The new Optima replaces the ageing Magentis in the lineup. While it was a decent ride in its own right, the outgoing sedan remained anonymous. The new Optima will not suffer the same fate – it is one of the better-looking mid-sized sedans on the market. Its sweeping style not only earned it a prestigious Red Dot award (the Oscars of the design world), it was also named the “best of the best” by the panel of international designers that comprise the committee.
The exterior flair flows into the cabin where the use of soft-touch materials, French stitching, tasteful accents and a sensible ergonomic format deliver the right blend of richness and functionality. There’s also a ton of content – the base LX arrives with all the usual power toys, air conditioning and Bluetooth as well as a full slate of active and passive safety items.

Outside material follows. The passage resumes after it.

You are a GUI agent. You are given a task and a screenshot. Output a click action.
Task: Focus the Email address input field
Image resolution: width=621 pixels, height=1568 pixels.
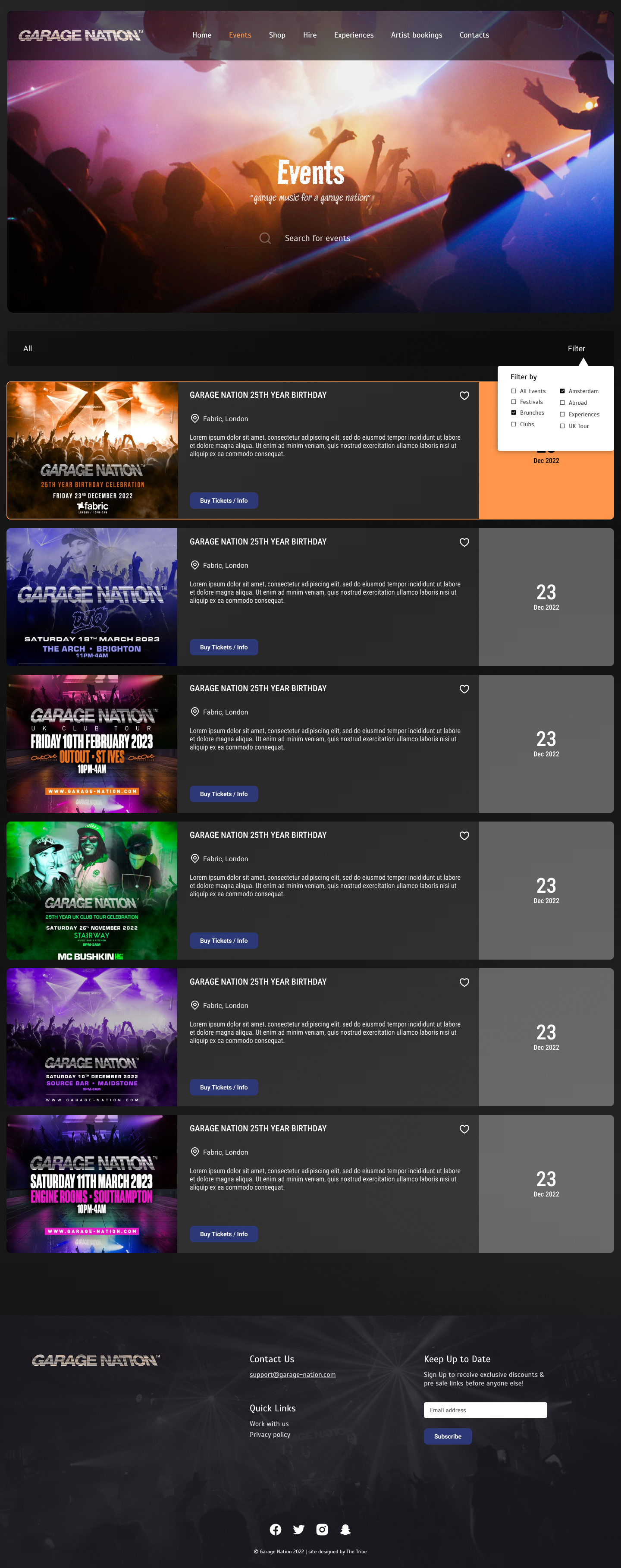pyautogui.click(x=485, y=1410)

Move up to the EX Luxury tested and things such as a two-panel panoramic sunroof, heated and cooled leather-wrapped front buckets, heated rear seats, heated steering wheel, a backup camera and a loud and proud Infinity sound system that blasts 530 watts of crystal-clear sound through eight well-placed speakers become standard. It also features an instrument cluster with a 3.5-inch LCD screen between the tachometer and speedometer – it displays all the usual trip computer information as well as warning the driver if the front wheels are not in the straight-ahead position when the car is first started. The only option was a navigation system. The final price? A very reasonable $32,095.

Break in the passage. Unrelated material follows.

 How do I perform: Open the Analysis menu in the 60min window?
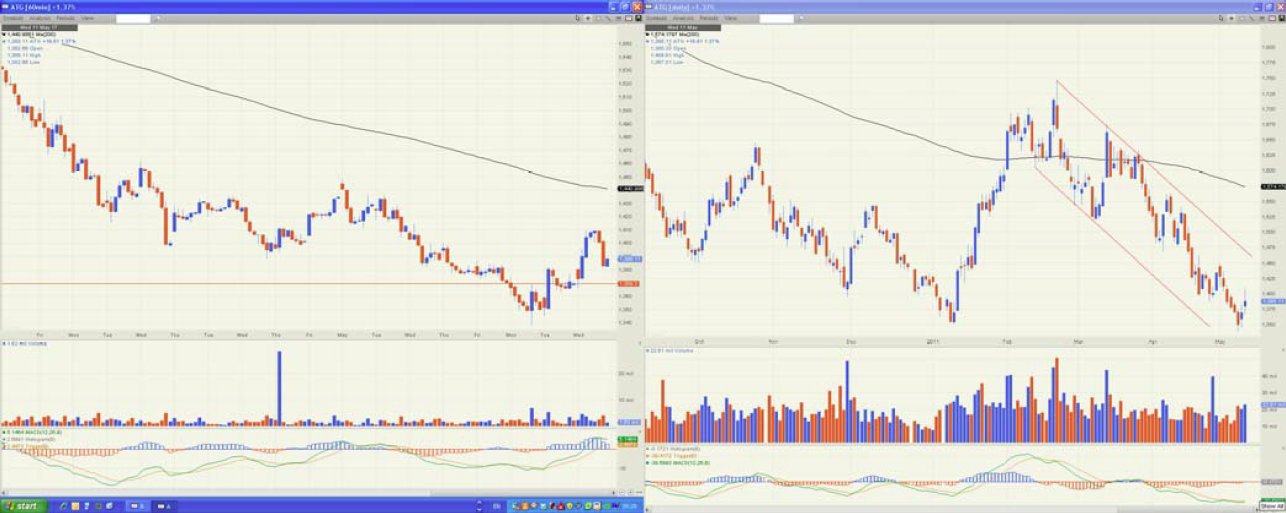point(40,18)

From a dynamic standpoint, the Optima is equally accomplished. In base form, it is powered by a 2.4-litre direct-injected four-cylinder that pushes 200 horsepower and 186 pound-feet of torque to the front wheels through a six-speed manumatic transmission (the base LX arrives with a six-speed manual). For most potential customers, this powertrain will be more than enough.
However, when enough is not quite enough, there’s the SX and its 2.0L turbocharged four-cylinder. It transforms the Optima into a seriously quick car. Credit for the performance goes to the twin-scroll turbocharger that blows the air into the engine at 17.4 psi. This delivers 274 hp, which is more than any of the Optima’s V6-powered competition. However, it is the prodigious torque that makes the bigger difference – there’s no less than 150 lb-ft at the driver’s disposal at 1,000 rpm and a heady 269 lb-ft at 1,750 rpm. This urgency of the work ethic eliminates turbo lag.

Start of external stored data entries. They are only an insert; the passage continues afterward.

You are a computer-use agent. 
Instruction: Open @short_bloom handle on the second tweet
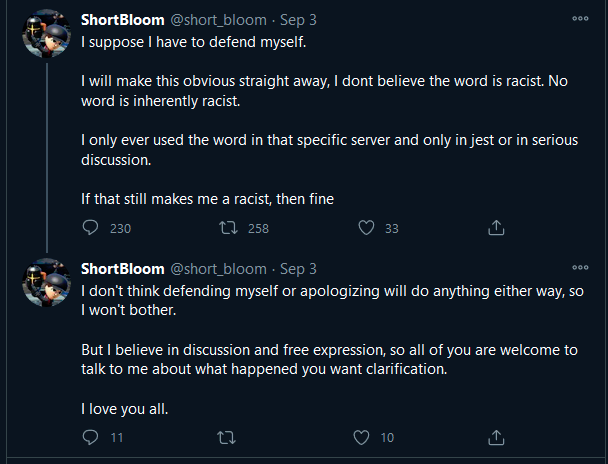pyautogui.click(x=219, y=269)
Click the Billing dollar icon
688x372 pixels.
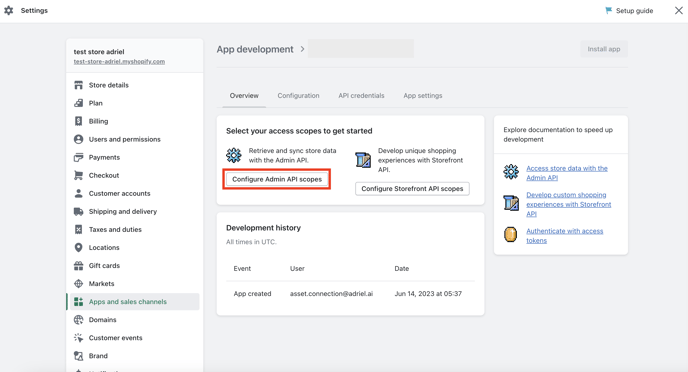[x=79, y=121]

When pressed, the SX hustles to 100 kilometres an hour in 8.1 seconds, which is pretty good for a family hauler. In the mid-range, however, the Optima SX is a veritable road rocket – it takes just 5.2 seconds to accomplish the 80-to-120-km/h passing move. To put that into perspective, the 305-hp Subaru WRX STi is only marginally faster at 4.9 seconds. Remarkably, the turbocharged engine consumes regular gasoline and it has the same 5.8-L/100-km highway rating as the base engine. Go figure ? better than V6 power with four-cylinder economy.
The second bit of good news is that the SX’s paddle shifters work regardless of whether the shifter is in drive or in the manual position. This allows the driver to make good use of the engine braking and hold a gear through a fast corner without having to meddle with the shifter first – it worked very nicely around Miami Homestead Speedway.
The Optima’s handling is sharp – it is, in reality, more sports sedan than family sedan. The use of front struts, multiple rear links and two-stage shock absorbers (High Performance Dampers in Kia speak) delivers a compliant ride when loafing along. However, when the Optima is tossed into a corner, the setup firms up quickly. The net result is very little unwanted body motion – even under hard braking, nosedive is minimal, as is understeer. Similarly, the steering feel is precise at speed and easygoing when parking. If things do go awry, there is a good traction/stability control system waiting in the wings.
The SX earns a sportier suspension that is noticeably firmer without feeling harsh – it is very European in its feel. The unspoken advantage is that the turbocharged four places much less mass over the front wheels than a V6, which reduces the risk of understeer. If there is a nit to pick, it is that all models would benefit from better tires ? this would sharpen an already agile car.
The new Kia Optima is a very well-conceived and well-executed car – it has great looks, a refined cabin and the right driving dynamics. It’s also priced to sell. The Optima LX with the manual transmission starts at $21,995 and tops out at $33,695 for the Optima SX.